The United States, with its aging population and decreased birthrate, is at the forefront of a worldwide population decline that threatens to batter work, wealth, well-being, and retirement, as outlined in a recent report from the McKinsey Global Institute.
The report, “Dependency and depopulation? Confronting the consequences of a new demographic reality,” puts the United States and North America within the “first wave” of global regions affected.
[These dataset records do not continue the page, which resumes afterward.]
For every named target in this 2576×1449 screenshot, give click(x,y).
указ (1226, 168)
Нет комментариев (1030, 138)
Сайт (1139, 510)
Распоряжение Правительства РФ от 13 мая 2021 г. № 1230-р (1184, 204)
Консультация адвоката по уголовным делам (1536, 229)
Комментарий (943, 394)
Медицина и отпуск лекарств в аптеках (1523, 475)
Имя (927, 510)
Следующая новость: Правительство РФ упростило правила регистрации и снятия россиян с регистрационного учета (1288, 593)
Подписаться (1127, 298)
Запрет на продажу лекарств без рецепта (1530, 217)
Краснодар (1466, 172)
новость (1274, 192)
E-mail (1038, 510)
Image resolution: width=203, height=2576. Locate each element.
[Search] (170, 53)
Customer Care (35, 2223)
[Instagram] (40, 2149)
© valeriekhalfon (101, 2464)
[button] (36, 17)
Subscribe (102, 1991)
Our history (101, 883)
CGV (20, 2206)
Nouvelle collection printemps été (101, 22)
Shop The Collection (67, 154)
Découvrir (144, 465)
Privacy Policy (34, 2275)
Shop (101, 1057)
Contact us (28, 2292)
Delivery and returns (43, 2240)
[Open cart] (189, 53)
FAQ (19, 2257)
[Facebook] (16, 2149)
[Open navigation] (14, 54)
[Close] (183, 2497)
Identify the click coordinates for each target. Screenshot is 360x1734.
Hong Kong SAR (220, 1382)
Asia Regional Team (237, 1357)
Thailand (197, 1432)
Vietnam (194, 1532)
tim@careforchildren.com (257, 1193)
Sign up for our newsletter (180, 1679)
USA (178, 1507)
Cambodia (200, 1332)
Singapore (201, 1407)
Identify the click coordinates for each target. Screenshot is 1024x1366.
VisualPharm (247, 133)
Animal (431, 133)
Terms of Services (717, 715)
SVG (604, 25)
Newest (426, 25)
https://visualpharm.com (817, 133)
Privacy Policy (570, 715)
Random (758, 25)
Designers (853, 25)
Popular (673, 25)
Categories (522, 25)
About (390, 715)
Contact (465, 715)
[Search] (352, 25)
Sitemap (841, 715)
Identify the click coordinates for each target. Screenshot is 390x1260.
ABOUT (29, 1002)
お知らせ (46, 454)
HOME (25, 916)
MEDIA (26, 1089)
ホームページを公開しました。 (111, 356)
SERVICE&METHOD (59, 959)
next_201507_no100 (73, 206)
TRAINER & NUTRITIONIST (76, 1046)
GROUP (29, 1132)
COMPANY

People living in such regions are starting to feel the effects of birthrates falling below a replacement rate of 2.1 children per family, requiring that a shrinking workforce support a surplus of elderly people beyond typical working ages, the report says – though it adds additional factors so far have softened the impact in the United States.
Europe, economically advanced countries in Asia, and “Greater China” also fall into the first wave, with the entire world outside of Sub-Saharan Africa expected to feel the impact of a declining population in subsequent waves over coming decades, the report says, citing U.N. population projections.
In North America, birthrates dropped below the 2.1 replacement rate decades ago, with the number of children per family declining from 3.0 to 1.6 from 1960 to 2023, the report notes. In the United States, where the working-age percentage share of the population peaked in 2007, there would have been 52% more babies born and 8% fewer senior citizens if not for a fertility decline and life-span increase from 1960 to 2021, the report adds.
Increasing the Birthrate – and More
America’s birthrate decrease, which so far has been partly offset by immigration, hourly productivity growth, people working to older ages, and other factors, could ultimately threaten quality of life – and the aging population will continue to boost demand for and consumption of certain resources such as health care.
“Absent action, younger people will inherit lower economic growth and shoulder the cost of more retirees, while the traditional flow of wealth between generations erodes,” the report’s authors write broadly of how depopulation will affect nations. “Long-standing work practices and the social contract must change. More fundamentally, countries will need to raise fertility rates to avert depopulation — a societal shift without precedent in modern history.”
Besides the challenge of increasing birthrates, the report proposes additional action.
“A combination of higher productivity, more work per person, effective migration, and higher fertility rates can ensure global prosperity for the future,” the report suggests. “That said, no one of those levers alone will be enough, and each presents challenges.”
The report notes the United States and some other advanced economies are expected to benefit from such offsetting factors, including the ability of their economies to draw immigrants seeking work.
“Projections suggest that some countries with fertility rates below replacement, including France, the United Kingdom, and the United States, will have continued population growth through 2100 based on positive net migration,” the authors write.
With regard to the low birthrate, however, even an immediate reversal would not contribute to a solution for years.
“Even if … fertility rates were to jump overnight to the replacement rate, it would take 20 years, give or take, for those additional babies to become adults and begin contributing to economic growth through work,” the report notes.